Ayanian J Z, Udvarhelyi I S, Gatsonis C A, Pashos C L, Epstein A M
Division of General Medicine, Brigham and Women's Hospital, Boston, MA.
JAMA. 1993 May 26;269(20):2642-6.
To assess whether rates of coronary revascularization procedures differ between blacks and whites after coronary angiography is performed and to assess the relationship of these rates to hospital characteristics.
A retrospective cohort study using 1987 and 1988 data on hospital claims and characteristics from the Health Care Financing Administration.
One thousand four hundred twenty-nine acute care hospitals that provide coronary angiography in the United States.
A national sample of 27,485 Medicare Part A enrollees, aged 65 to 74 years, who underwent inpatient angiography for coronary heart disease in 1987.
The adjusted odds of revascularization with either coronary angioplasty or bypass graft surgery within 90 days of angiography for whites relative to blacks, controlling for age, sex, region, Medicaid eligibility, principal diagnosis, comorbid diagnoses, and hospital characteristics of ownership, teaching status, urban/suburban or rural location, and availability of revascularization procedures.
White men and women were significantly more likely than black men and women, respectively, to receive a revascularization procedure after coronary angiography (57% and 50% vs 40% and 34%, both P < .001). The adjusted odds of receiving a revascularization procedure after coronary angiography were 78% higher for whites than blacks (95% confidence interval for odds ratio, 1.56 to 2.03). Statistically significant racial differences in the adjusted odds of receiving a revascularization procedure were present in all types of hospitals except rural hospitals, and these differences did not vary significantly by any of the four hospital characteristics (all P > .20 for interaction terms).
Among Medicare enrollees, whites are more likely than blacks to receive revascularization procedures after coronary angiography. Racial differences of similar magnitude occur in all types of hospitals. These differences may reflect overuse in whites or underuse in blacks, but they are unlikely to reflect access to cardiologists or hospitals that perform revascularization procedures. Potential explanations include unmeasured clinical or socioeconomic factors, differing patient preferences, and racial bias at the hospitals performing angiography.
评估冠状动脉造影术后黑人和白人进行冠状动脉血运重建术的比例是否存在差异,并评估这些比例与医院特征之间的关系。
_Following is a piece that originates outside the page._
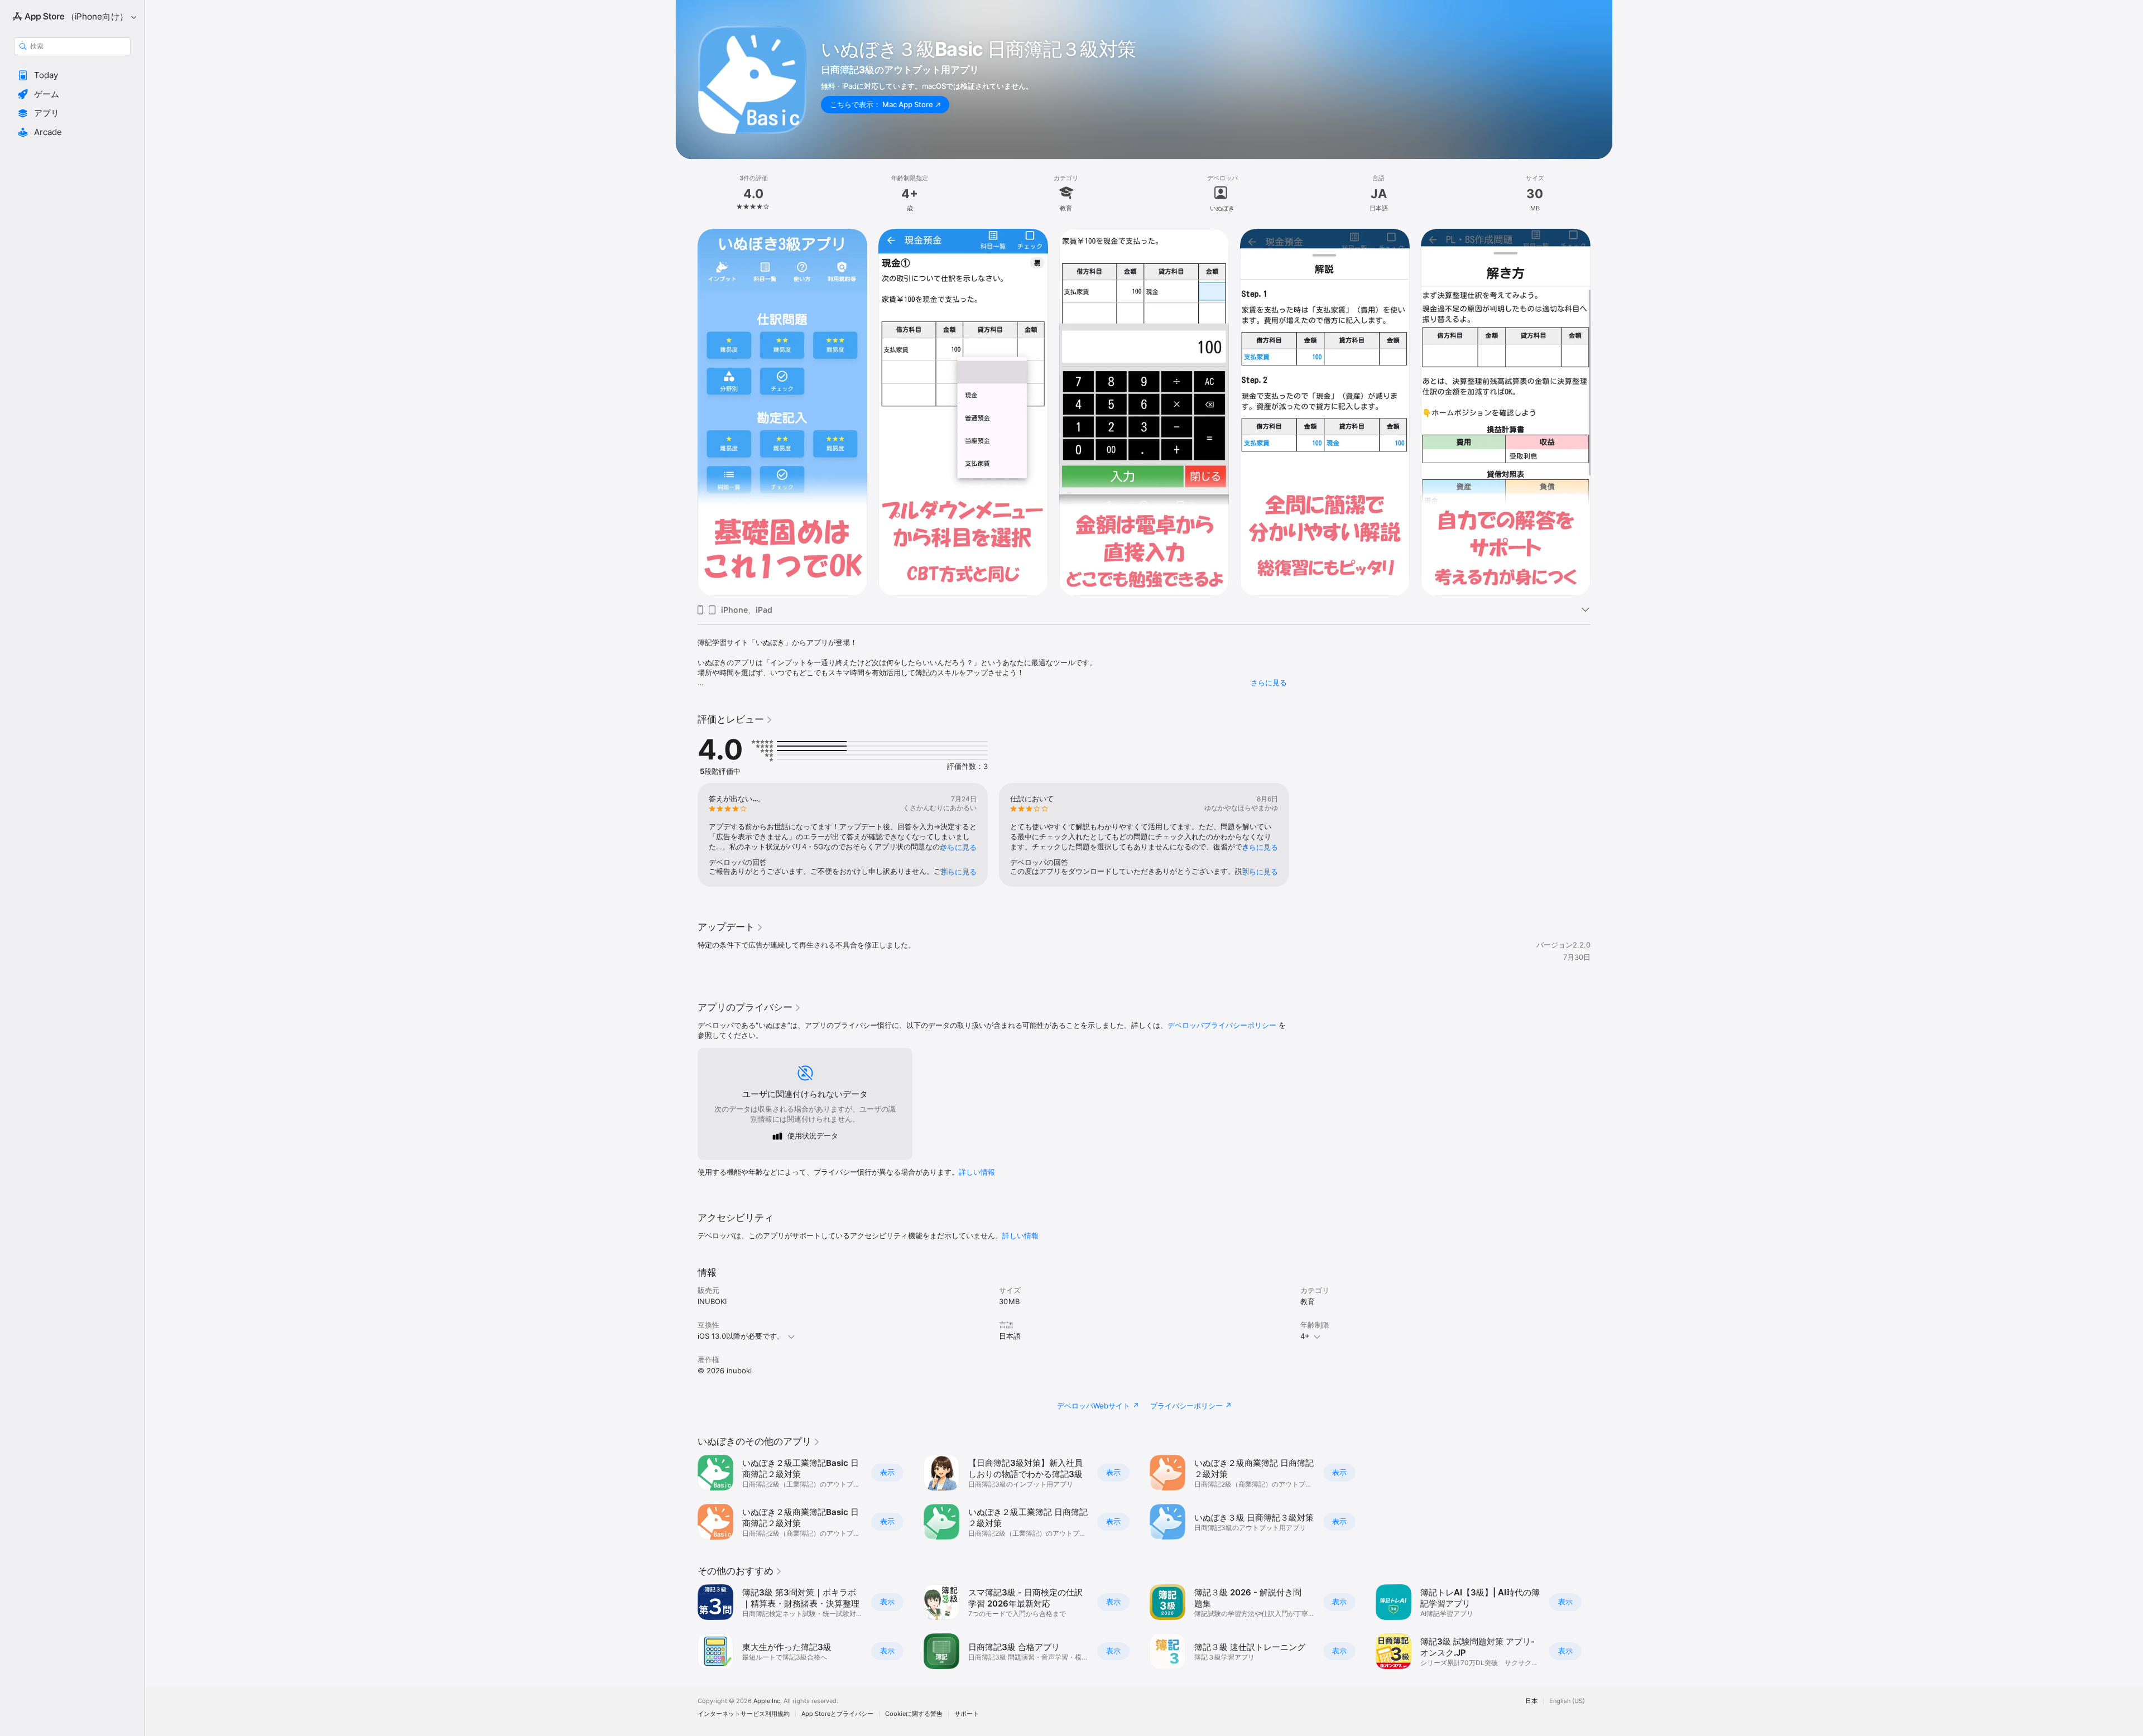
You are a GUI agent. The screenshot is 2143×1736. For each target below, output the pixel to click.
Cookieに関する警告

一项回顾性队列研究,使用了1987年和1988年来自医疗保健财务管理局的医院索赔和特征数据。
美国1429家提供冠状动脉造影的急性护理医院。
一个由27485名年龄在65至74岁之间的医疗保险A部分参保人组成的全国样本,他们于1987年因冠心病接受了住院血管造影。
在控制年龄、性别、地区、医疗补助资格、主要诊断、合并诊断以及医院所有权、教学状况、城市/郊区或农村位置以及血运重建手术可用性等医院特征的情况下,白人相对于黑人在血管造影后90天内接受冠状动脉成形术或搭桥手术进行血运重建的调整后比值比。
白人男性和女性在冠状动脉造影后接受血运重建手术的可能性分别显著高于黑人男性和女性(分别为57%和50%,而黑人男性和女性为40%和34%,P均<.001)。冠状动脉造影后接受血运重建手术的调整后比值比,白人比黑人高78%(比值比的95%置信区间为1.56至2.03)。除农村医院外,所有类型医院在接受血运重建手术的调整后比值比上均存在统计学上显著的种族差异,并且这些差异在四个医院特征中的任何一个方面均无显著变化(所有交互项的P>.20)。
在医疗保险参保人中,白人在冠状动脉造影后比黑人更有可能接受血运重建手术。所有类型的医院都存在类似程度的种族差异。这些差异可能反映了白人的过度使用或黑人的使用不足,但不太可能反映获得进行血运重建手术的心脏病专家或医院的机会。潜在的解释包括未测量的临床或社会经济因素、不同的患者偏好以及进行血管造影的医院中的种族偏见。